After discontinuation of ART, virus rebounded in the blood of all 11 of 11 control monkeys after a median of 21 days. By contrast, six of 11 monkeys that received the combination of PGT121 and GS-9620 showed a delayed viral rebound after a median of 112 days, and five of 11 animals in the combination group did not rebound for at least 168 days after discontinuing ART. The animals in the combination group that did rebound demonstrated viral loads that were more than 100-fold lower than the control group. The monkeys treated with the combination also had markedly less viral DNA in their lymph nodes, suggesting that the reservoir was reduced but not eliminated. The addition of GS-9620 appeared to extend both the length of viral suppression and the magnitude of reduction in the viral reservoir. Examining how this occurred, and expanding on this strategy, may help scientists determine a way to safely reduce the viral reservoir in humans, with the eventual goal of allowing people living with HIV to suppress the virus without regular medication.

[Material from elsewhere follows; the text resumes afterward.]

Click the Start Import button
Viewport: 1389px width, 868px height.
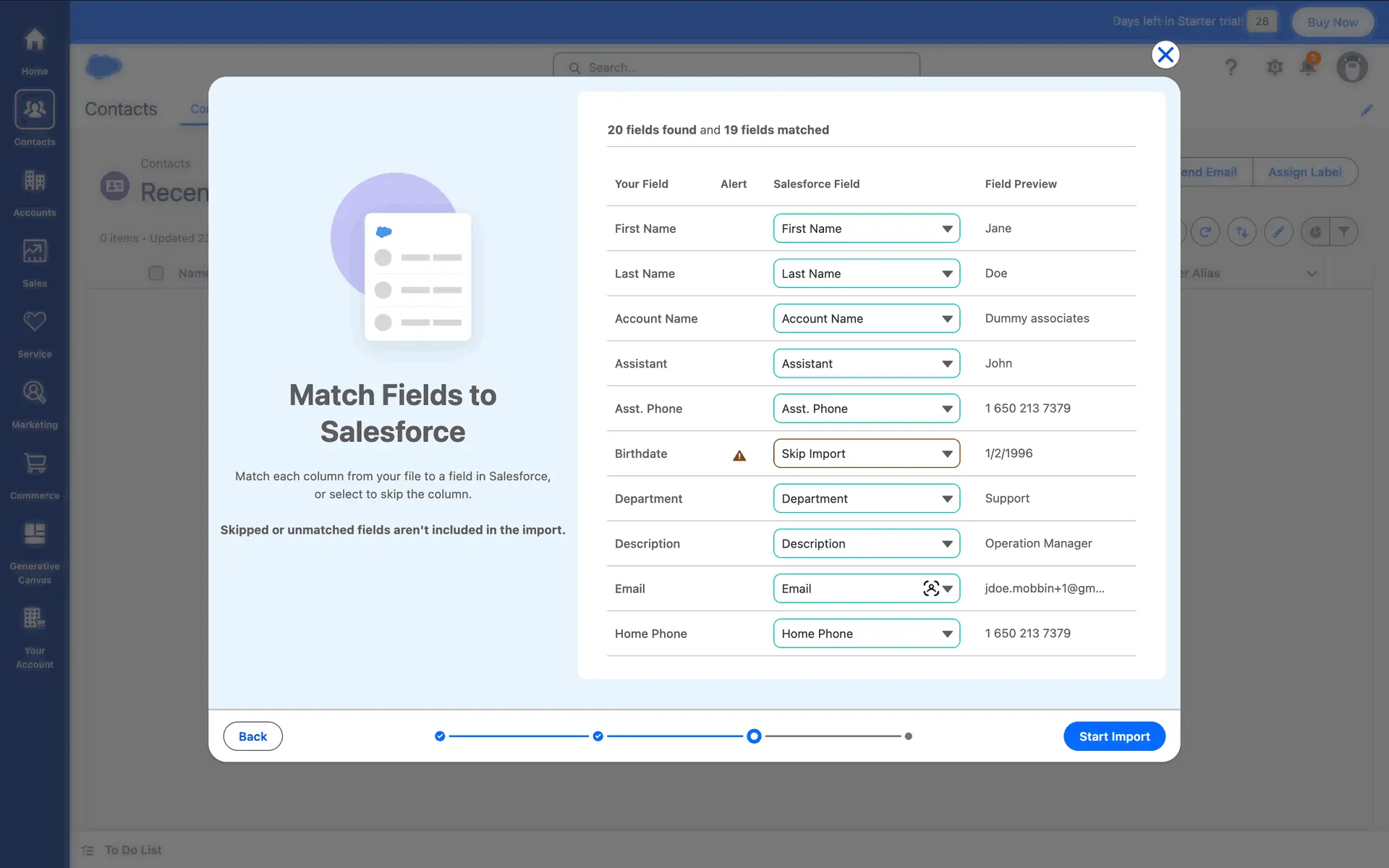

“Our findings suggest that the development of interventions to activate and eliminate a fraction of the viral reservoir might be possible,” said Dr. Barouch, principal investigator of the study and director of the Center for Virology and Vaccine Research at BIDMC. “Although we are still a long way off from having a cure for HIV, our data suggest a strategy for targeting the viral reservoir that can be further explored.”
Several different anti-HIV bNAbs are currently being tested in animal models and humans for both the prevention and treatment of HIV infection. Compared with ART, which needs to be taken daily, antibodies to HIV tend to last longer in the body and have shown promise as candidates for long-acting HIV therapeutics and prevention modalities. PGT121, the bNAb evaluated in this study, is being studied in two currently enrolling clinical trials in humans being conducted at BIDMC.
Unlike previous studies of therapeutic bNAbs, this study combines a bNAb with GS-9620, a drug that binds to and activates an immune cell molecule called TLR7. The interaction stimulates an arm of the immune system referred to as innate immunity, which include immune defenses not specific to any particular infectious agent. Although further study is needed to understand to what extent this stimulation occurred in the experiment, the researchers believe that the combination of GS-9620 and PGT121 may have reduced the viral reservoir.
Dr. Barouch’s team and their collaborators at BIDMC, Harvard University, the Ragon Institute, Gilead Sciences and Bioqual will continue to study blood and tissue samples collected from the monkeys to unravel the biological mechanisms behind their striking results and to determine if the experimental therapy may be appropriate for testing in human subjects.
This research was supported by NIH grant UM1AI126603 and the Bill & Melinda Gates Foundation. Gilead Sciences, Inc, provided study medication.
Reference: PGT121 Combined with GS-9620 Delays Viral Rebound in SHIV-Infected Rhesus Monkeys. E Borducchi, et al. Conference on Retroviruses and Opportunistic Infections, March 6, 2018.